▶ Data for processing:

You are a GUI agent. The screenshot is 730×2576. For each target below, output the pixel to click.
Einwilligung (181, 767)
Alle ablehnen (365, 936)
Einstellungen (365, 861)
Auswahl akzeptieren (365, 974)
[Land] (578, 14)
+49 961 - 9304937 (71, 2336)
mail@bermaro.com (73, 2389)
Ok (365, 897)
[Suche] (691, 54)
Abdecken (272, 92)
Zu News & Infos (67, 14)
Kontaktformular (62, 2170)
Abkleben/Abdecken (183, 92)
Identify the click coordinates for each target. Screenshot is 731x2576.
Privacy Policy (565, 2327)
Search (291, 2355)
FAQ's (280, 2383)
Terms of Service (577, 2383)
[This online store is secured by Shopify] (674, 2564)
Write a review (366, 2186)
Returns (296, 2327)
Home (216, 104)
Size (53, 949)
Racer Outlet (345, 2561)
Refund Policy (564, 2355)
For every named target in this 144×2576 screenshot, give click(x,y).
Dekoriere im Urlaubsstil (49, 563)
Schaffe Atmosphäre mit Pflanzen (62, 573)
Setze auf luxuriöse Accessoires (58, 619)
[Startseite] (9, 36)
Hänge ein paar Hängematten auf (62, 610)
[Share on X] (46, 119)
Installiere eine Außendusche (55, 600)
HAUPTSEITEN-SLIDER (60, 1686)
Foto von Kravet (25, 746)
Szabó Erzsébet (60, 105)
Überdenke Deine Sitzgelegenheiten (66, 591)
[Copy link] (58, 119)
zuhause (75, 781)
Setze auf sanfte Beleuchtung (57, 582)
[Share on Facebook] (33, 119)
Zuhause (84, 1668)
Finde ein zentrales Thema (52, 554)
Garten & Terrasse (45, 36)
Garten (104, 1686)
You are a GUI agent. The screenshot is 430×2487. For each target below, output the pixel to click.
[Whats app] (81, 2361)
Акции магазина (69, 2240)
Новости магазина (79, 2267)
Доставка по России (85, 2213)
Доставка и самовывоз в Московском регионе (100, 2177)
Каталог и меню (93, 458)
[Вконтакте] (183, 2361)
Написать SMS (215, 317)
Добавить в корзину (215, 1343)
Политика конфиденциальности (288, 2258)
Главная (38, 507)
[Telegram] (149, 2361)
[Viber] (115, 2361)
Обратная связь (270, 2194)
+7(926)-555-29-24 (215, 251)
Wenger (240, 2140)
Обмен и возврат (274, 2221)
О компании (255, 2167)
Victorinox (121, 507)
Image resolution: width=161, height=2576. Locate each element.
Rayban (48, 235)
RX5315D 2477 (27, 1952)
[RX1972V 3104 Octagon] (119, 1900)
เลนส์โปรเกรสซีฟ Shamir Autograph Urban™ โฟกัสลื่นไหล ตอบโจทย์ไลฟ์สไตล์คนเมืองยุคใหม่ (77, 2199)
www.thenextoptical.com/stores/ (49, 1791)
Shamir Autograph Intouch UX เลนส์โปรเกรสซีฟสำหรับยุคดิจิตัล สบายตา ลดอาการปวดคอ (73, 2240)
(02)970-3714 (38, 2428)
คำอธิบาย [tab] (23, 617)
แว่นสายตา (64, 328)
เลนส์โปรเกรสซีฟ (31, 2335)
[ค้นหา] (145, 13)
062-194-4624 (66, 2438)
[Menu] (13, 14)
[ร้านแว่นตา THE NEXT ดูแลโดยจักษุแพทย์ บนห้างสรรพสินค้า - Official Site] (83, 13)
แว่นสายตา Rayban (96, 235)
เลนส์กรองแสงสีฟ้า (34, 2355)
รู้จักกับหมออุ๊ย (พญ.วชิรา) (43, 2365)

▶ Problem details: The reply should consist only of the line containing "Image resolution: width=161, height=2576." and all lines after it in the listing above, reproduced exactly.

▶ Answer section:
Image resolution: width=161, height=2576. Locate each element.
Rayban (48, 235)
RX5315D 2477 (27, 1952)
[RX1972V 3104 Octagon] (119, 1900)
เลนส์โปรเกรสซีฟ Shamir Autograph Urban™ โฟกัสลื่นไหล ตอบโจทย์ไลฟ์สไตล์คนเมืองยุคใหม่ (77, 2199)
www.thenextoptical.com/stores/ (49, 1791)
Shamir Autograph Intouch UX เลนส์โปรเกรสซีฟสำหรับยุคดิจิตัล สบายตา ลดอาการปวดคอ (73, 2240)
(02)970-3714 (38, 2428)
คำอธิบาย [tab] (23, 617)
แว่นสายตา (64, 328)
เลนส์โปรเกรสซีฟ (31, 2335)
[ค้นหา] (145, 13)
062-194-4624 (66, 2438)
[Menu] (13, 14)
[ร้านแว่นตา THE NEXT ดูแลโดยจักษุแพทย์ บนห้างสรรพสินค้า - Official Site] (83, 13)
แว่นสายตา Rayban (96, 235)
เลนส์กรองแสงสีฟ้า (34, 2355)
รู้จักกับหมออุ๊ย (พญ.วชิรา) (43, 2365)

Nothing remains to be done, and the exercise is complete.